=== Problem details ===
Reproduce each line from the records that holds "accomplish".

Content starts

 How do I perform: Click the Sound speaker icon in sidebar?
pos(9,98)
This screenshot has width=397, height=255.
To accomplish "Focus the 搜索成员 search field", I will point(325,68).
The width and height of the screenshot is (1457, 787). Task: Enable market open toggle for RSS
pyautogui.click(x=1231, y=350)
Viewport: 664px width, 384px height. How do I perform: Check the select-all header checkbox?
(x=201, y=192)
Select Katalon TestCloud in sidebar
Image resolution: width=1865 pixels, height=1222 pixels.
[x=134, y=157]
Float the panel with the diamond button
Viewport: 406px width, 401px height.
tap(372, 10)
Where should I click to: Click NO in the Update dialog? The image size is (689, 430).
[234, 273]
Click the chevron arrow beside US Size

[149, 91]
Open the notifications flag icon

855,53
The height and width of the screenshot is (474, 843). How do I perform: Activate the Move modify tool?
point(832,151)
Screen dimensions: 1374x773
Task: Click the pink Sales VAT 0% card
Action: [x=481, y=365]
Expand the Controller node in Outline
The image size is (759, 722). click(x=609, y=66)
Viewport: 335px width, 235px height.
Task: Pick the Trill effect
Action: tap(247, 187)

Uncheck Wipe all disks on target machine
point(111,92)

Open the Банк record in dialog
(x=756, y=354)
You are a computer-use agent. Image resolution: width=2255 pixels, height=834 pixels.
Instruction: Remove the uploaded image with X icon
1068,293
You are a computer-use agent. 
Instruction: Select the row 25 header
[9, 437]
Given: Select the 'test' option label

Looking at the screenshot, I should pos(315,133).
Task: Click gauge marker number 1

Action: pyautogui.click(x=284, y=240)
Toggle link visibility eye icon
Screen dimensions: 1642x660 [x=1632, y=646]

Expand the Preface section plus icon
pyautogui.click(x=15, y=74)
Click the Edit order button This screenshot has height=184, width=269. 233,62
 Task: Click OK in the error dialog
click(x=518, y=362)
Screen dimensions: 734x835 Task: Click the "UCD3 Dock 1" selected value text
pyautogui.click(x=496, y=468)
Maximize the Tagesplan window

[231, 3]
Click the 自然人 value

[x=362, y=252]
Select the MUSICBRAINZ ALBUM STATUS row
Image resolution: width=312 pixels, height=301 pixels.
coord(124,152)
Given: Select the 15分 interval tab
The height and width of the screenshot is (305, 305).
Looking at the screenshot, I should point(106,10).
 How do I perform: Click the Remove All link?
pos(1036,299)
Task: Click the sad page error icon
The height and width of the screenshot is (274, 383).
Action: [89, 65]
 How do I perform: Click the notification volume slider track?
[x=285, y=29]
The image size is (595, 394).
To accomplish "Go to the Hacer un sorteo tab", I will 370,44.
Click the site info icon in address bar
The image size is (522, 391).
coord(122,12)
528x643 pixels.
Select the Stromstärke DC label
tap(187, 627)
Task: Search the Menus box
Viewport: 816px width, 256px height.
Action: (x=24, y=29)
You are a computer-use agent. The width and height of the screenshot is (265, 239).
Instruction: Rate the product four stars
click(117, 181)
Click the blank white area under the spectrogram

Content ends

=== Finished exercise ===
To accomplish "Focus the 搜索成员 search field", I will point(325,68).
To accomplish "Go to the Hacer un sorteo tab", I will 370,44.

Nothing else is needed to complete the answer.